Reid: Yeah data. We have some other podcast episodes talking all about data and the more people can create those experiences, but like you said, for if you've got these experiences, these are great places to add to that experience and ways that you can then re-market to them in other ways and fashion. Segueing a bit from the experience that we're giving is to the idea then it's around content and what content we're creating from the whole thing, the content strategy at event, post event, pre event all that. I mean what are some of the foundational elements for a live event content strategy?
What are some of the foundational elements for a live event ‘content strategy'?
Kevin: Being there.
Reid: There you go.
Mia: Having content strategist there, yeah.
Kevin: That helps a lot. A pre-campaign, I mean Mia has worked a lot on this and can provide a lot of detail too, but getting a campaign set up in advance of the the event can go a long way.
Mia: Yeah, absolutely. Figuring out too, again, going back to your audience, where is your audience going to live and how are they going to become aware of the event? We use paid media a lot and typically create specific content onsite, whether that be a landing page or a piece of blog content. I would say from my expertise email goes a long way, because not only are you going to be able to immediately connect with users, but people are going, if you think about it very simply to find out about an event through email or they're going to go and search directly into Google to find your event. Having a really great email set up and really good paid search are also super important to promote your content strategy. Also, once you get to the event we are big proponents of live event coverage, which we've been talking a lot about. Meaning that we have one of the most kick ass production teams that we work with and we make sure that we plan ahead by having a shortlist and a lot of theoretical scenarios planning out what could potentially happen.
Reid: I love that list by the way.
Mia: Thanks. It's so fun because we really think through what could potentially happen, what are these really small nuance things we should be looking for that would entertain the heck out of our audience. Then when we get there, I mean at this point it's a well-oiled machine, but it's like sending an army out. We have multiple sometimes photographers and videographers who are on motorcycles, skateboards have four cameras on them at one time and you know, we've had a pre-production meeting to prep for this. Then the social strategists are running around dictating what they should capture while also posting live on Instagram Stories. Really the end goal is just we need to give the user a view of the event, that if they couldn't afford to go, if they couldn't make it geographically, that they're getting that experience and then they think, "Wow, so-and-so brand is so great for providing this to me. This is something I was legitimately interested in and they gave me a view of it that I wouldn't have gotten anywhere else."
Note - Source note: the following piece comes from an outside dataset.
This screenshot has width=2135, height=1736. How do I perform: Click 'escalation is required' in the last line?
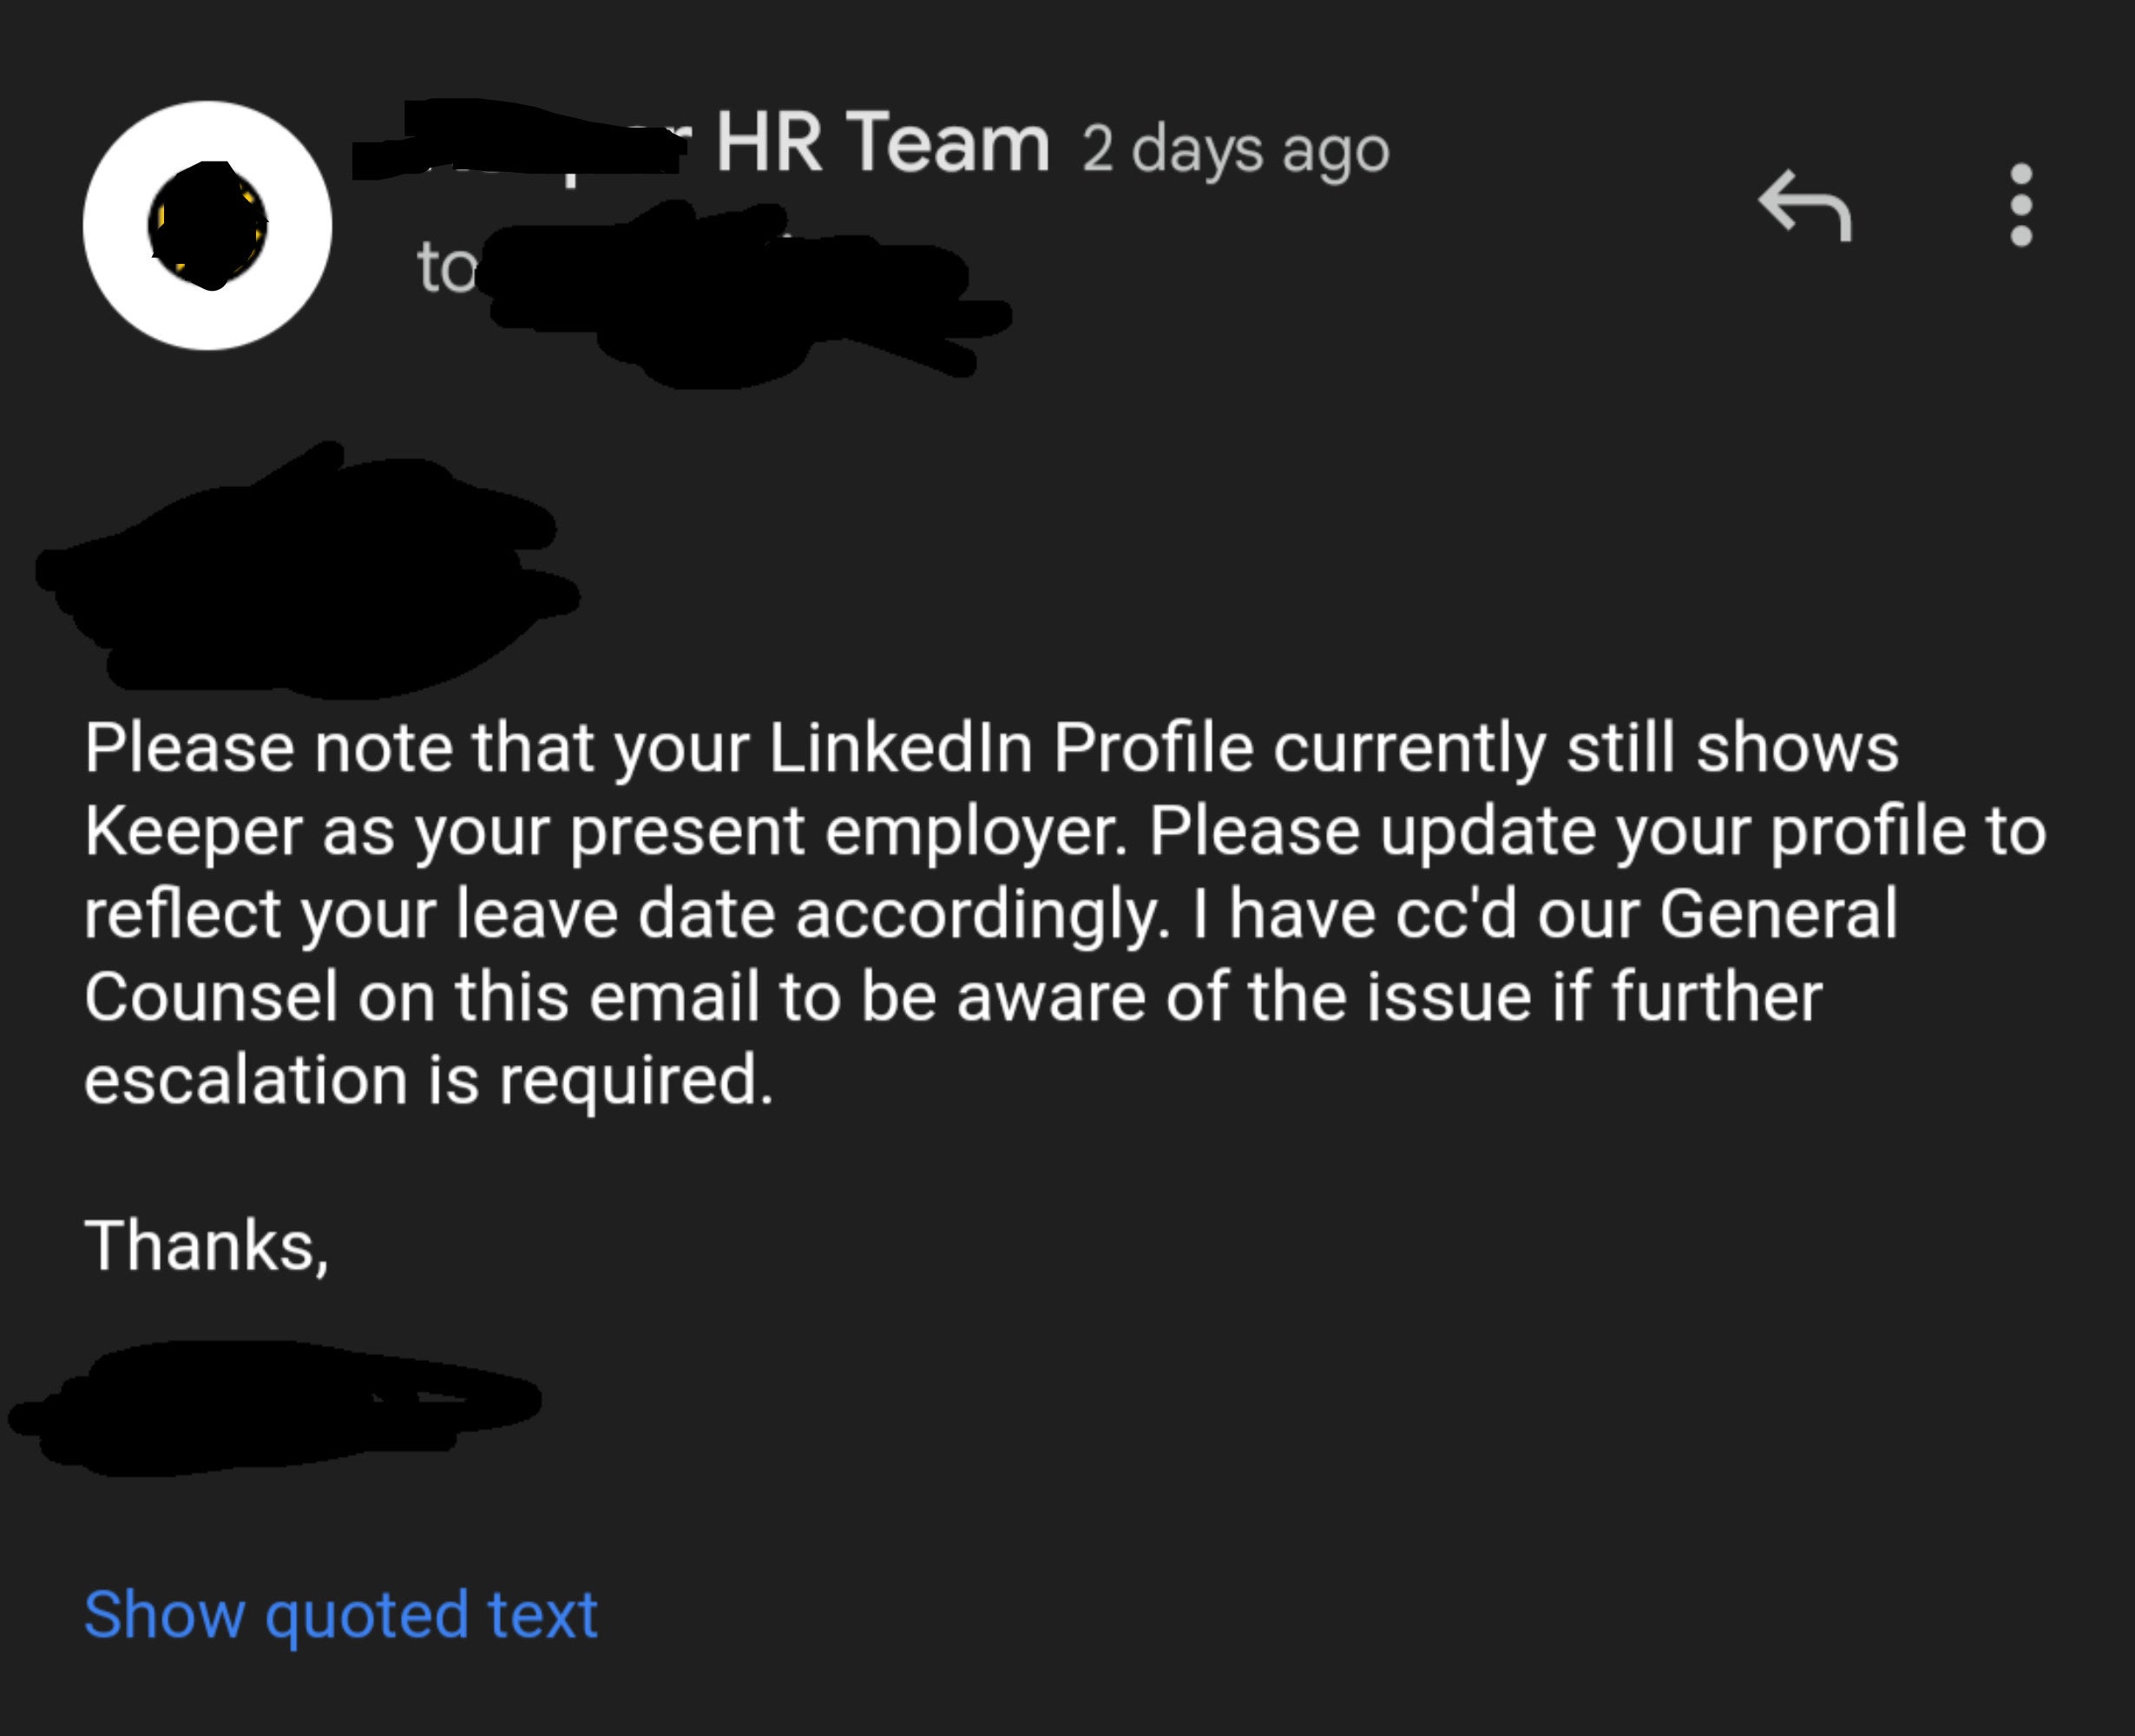point(428,1080)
Reid: Yeah. You get a view that you wouldn't have gotten anywhere else, what's maybe one of those stories that you predicted might happen at one of the events?
Mia: That is such a good question.
Reid: I know there were some fun ones from some of the ASICS marathons.
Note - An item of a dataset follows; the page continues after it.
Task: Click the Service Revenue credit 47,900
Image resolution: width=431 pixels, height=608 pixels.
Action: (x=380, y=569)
Mia: Absolutely. Well, it was always fun for some of the ASICS marathons, like the New York City Marathon for example. I'm thinking back to like 2016, ASICS had a few really great runners in the race, so just predicting at what place are they going to come in at the finish line, when do we need to prepare to be at the finish line? Constantly tracking them to see if they had any upsets within their race course or were they'd be faster pace, slower pace, and then trying to be there right on time to get kind of that picture perfect moment. That was absolutely always super fun.
Reid: There are super emotional moments in that case.
Mia: Right? Absolutely.
Reid: That's a story that you're trying to tell for a brand like that.
Mia: Yeah, absolutely. I mean it's sports marketing at the end of the day too when we're thinking from the marathon perspective. It's unpredictable, so you'll have to be ready for every scenario.
Kevin: Exactly. Even the one for SDCCU when they sponsored the OC Marathon, we knew it was kind of an unexpected story that we got from someone who entered in their contest that we set up prior to the event. It turned out to be such a great story and we were able to capture that moment with her. It was her 70th half marathon and we were there with her. It's kind of setting us up for success to be able to capture those unexpected stories too. I would say like 90% of my job for event coverage is just logistics and making sure that the team is able to be where they need to be when they need to be without having to worry about those little details, so we can capture those really cool stories.
Reid: Yeah. Well, like you mentioned little details I heard skateboard, it's like all the different modes of transportation.
Kevin: It's fun to watch, yeah.
Reid: Cabs running around cities and such.
Mia: Yeah, I mean the New York City Marathon was always just a hilarious one to navigate. Luckily working with ASICS and they had sponsored the marathon for so many years, they had on lock which streets would be open and which streets wouldn't be, but you know, you have guys on motorcycles. We're in a bus going to a cab, going to, you know, oh the cab can't get to this one street. We have to walk five miles. You know, I think when we went to the marathon in 2016 I walked over 30 miles in the ...
Reid: You did a marathon.
Mia: ... week span because you're just like ...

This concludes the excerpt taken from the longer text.